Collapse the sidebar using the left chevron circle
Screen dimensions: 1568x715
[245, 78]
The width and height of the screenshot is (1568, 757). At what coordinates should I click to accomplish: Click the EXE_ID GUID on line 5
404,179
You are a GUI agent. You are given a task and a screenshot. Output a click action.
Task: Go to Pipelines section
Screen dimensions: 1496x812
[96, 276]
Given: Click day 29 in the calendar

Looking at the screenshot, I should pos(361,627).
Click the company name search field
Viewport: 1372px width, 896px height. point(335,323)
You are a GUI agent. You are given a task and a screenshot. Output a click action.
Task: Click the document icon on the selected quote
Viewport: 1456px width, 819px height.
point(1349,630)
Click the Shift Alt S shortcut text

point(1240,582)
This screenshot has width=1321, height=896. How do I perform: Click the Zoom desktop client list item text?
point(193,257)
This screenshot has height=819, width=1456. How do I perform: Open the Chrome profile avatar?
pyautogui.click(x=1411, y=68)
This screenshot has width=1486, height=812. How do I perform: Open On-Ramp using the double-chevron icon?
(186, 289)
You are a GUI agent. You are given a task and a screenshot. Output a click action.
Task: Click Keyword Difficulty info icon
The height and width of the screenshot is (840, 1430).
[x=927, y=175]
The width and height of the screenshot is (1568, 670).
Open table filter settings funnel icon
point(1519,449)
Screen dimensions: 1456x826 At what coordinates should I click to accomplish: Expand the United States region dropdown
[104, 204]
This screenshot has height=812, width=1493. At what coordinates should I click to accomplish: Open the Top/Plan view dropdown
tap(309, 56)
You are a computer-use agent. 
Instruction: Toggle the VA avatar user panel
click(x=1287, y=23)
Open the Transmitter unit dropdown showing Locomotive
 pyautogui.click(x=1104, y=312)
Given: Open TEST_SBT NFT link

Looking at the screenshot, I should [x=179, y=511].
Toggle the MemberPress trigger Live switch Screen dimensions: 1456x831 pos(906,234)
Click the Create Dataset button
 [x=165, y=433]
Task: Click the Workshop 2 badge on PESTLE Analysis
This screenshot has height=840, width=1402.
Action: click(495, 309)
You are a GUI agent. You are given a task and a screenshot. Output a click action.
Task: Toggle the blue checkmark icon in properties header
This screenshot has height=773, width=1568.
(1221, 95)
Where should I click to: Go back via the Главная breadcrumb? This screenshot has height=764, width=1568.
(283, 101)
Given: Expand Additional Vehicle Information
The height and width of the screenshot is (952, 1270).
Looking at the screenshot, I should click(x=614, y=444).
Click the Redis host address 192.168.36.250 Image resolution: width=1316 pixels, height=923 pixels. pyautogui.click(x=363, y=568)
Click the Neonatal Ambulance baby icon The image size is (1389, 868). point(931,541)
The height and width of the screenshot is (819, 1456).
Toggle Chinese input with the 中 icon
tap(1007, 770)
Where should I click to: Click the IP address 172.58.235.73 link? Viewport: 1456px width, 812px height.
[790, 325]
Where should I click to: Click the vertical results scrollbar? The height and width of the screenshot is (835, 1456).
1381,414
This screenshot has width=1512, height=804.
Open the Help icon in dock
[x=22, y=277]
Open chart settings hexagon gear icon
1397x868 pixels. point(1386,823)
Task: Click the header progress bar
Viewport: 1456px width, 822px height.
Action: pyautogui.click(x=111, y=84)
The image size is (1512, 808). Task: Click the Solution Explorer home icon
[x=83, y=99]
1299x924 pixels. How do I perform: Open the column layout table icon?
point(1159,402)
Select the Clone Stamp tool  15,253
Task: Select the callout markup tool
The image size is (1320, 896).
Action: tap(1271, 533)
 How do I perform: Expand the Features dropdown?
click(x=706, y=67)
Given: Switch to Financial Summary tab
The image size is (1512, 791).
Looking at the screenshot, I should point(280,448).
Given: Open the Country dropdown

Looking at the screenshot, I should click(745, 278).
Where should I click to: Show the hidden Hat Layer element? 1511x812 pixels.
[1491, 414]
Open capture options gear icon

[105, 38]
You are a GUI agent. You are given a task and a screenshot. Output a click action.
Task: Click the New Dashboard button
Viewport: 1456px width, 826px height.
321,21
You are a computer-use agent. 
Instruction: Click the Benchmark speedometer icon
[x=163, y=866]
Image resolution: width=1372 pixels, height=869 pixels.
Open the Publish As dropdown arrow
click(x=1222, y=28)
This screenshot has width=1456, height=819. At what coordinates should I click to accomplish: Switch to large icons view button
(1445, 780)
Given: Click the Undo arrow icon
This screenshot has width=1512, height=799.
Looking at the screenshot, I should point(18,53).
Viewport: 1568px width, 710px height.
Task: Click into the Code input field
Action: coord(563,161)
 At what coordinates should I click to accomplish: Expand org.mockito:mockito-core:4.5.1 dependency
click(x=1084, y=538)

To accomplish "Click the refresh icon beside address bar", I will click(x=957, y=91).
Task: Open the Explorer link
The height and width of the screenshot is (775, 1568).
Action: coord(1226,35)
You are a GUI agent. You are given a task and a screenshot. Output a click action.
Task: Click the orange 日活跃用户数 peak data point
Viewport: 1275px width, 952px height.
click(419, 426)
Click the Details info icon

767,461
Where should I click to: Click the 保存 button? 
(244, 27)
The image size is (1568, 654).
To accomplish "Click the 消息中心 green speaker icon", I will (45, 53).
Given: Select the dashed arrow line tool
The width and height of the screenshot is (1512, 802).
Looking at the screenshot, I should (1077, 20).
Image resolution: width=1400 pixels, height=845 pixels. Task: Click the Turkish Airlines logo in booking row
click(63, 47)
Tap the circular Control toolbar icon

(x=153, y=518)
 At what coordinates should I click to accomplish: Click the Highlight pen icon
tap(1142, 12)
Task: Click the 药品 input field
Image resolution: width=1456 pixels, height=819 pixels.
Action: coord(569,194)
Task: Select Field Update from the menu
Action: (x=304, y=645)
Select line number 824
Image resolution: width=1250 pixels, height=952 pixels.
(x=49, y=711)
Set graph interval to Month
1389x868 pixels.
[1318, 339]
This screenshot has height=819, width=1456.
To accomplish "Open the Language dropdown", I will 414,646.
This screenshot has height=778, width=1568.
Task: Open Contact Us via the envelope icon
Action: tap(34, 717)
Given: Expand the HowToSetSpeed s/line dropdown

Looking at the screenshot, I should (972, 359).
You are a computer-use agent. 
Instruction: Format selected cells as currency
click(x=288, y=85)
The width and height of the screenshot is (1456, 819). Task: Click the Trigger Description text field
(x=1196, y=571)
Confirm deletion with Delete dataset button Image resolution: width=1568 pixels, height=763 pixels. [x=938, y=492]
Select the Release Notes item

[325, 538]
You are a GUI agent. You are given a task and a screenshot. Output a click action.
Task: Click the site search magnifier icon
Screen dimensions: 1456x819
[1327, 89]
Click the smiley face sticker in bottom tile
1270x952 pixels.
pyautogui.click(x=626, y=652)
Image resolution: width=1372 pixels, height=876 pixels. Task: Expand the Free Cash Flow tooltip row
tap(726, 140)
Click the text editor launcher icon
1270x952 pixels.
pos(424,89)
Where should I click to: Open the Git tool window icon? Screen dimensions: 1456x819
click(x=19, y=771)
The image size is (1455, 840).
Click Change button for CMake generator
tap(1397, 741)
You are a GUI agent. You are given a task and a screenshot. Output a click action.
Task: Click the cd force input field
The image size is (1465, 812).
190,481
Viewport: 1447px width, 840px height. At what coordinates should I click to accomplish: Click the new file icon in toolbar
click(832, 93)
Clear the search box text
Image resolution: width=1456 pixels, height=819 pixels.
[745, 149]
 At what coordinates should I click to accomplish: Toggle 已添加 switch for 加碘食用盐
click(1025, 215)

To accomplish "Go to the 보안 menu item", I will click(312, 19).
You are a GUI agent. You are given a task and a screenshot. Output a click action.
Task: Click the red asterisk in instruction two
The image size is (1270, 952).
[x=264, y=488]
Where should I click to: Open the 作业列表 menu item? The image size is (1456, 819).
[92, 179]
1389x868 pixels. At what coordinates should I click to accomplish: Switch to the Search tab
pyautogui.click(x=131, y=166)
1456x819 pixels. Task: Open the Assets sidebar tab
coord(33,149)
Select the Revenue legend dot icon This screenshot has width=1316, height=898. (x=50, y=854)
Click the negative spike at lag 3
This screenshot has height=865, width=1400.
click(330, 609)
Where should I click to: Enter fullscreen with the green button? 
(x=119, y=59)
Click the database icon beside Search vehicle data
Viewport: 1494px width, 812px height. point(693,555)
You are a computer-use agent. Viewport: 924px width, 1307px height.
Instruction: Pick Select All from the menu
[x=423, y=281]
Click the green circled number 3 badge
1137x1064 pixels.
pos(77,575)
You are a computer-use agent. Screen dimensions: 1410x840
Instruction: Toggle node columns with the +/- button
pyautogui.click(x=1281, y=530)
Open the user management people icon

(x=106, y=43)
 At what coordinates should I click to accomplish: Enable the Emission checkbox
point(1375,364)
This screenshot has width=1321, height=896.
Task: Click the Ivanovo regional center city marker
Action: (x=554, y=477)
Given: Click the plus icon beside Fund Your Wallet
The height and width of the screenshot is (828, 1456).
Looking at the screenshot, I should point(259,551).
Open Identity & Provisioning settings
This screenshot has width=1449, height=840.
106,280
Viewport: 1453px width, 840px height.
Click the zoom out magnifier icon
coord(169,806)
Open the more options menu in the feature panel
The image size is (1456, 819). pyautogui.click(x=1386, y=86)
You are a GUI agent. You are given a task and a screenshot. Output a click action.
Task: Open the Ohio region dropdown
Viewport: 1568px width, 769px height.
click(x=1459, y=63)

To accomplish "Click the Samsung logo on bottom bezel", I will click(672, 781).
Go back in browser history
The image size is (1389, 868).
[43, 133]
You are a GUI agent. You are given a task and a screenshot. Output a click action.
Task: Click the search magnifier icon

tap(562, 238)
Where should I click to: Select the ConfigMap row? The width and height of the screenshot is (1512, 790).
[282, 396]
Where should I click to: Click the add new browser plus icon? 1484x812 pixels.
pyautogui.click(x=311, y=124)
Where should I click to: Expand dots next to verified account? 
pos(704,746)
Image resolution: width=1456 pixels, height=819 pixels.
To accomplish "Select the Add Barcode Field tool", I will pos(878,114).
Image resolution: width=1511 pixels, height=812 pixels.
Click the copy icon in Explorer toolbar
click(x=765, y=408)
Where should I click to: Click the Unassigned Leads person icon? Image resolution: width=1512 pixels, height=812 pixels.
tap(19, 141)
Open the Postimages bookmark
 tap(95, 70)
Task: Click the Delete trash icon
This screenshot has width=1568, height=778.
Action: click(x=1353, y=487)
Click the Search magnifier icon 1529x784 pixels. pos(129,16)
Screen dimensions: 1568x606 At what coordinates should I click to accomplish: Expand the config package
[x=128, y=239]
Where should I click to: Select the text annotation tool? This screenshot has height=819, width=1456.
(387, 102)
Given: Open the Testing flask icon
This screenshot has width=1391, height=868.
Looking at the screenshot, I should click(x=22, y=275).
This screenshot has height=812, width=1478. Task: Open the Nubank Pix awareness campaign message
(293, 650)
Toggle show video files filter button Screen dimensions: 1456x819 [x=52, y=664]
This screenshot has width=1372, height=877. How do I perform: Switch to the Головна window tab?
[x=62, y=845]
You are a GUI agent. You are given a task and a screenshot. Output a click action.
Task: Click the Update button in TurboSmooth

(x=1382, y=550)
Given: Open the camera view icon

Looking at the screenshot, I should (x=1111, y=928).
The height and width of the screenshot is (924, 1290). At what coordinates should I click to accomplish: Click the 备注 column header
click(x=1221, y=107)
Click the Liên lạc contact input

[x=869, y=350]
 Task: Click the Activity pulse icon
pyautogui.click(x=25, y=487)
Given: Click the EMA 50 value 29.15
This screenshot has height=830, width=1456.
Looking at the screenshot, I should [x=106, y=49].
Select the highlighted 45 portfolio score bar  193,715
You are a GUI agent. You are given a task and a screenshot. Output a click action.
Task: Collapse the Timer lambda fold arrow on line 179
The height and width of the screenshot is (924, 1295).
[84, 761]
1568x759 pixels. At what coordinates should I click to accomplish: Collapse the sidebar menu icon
§ §
### Exercise prompt:
From the records above, report the count of lines containing "Delete" and nothing more.

### Written solution:
2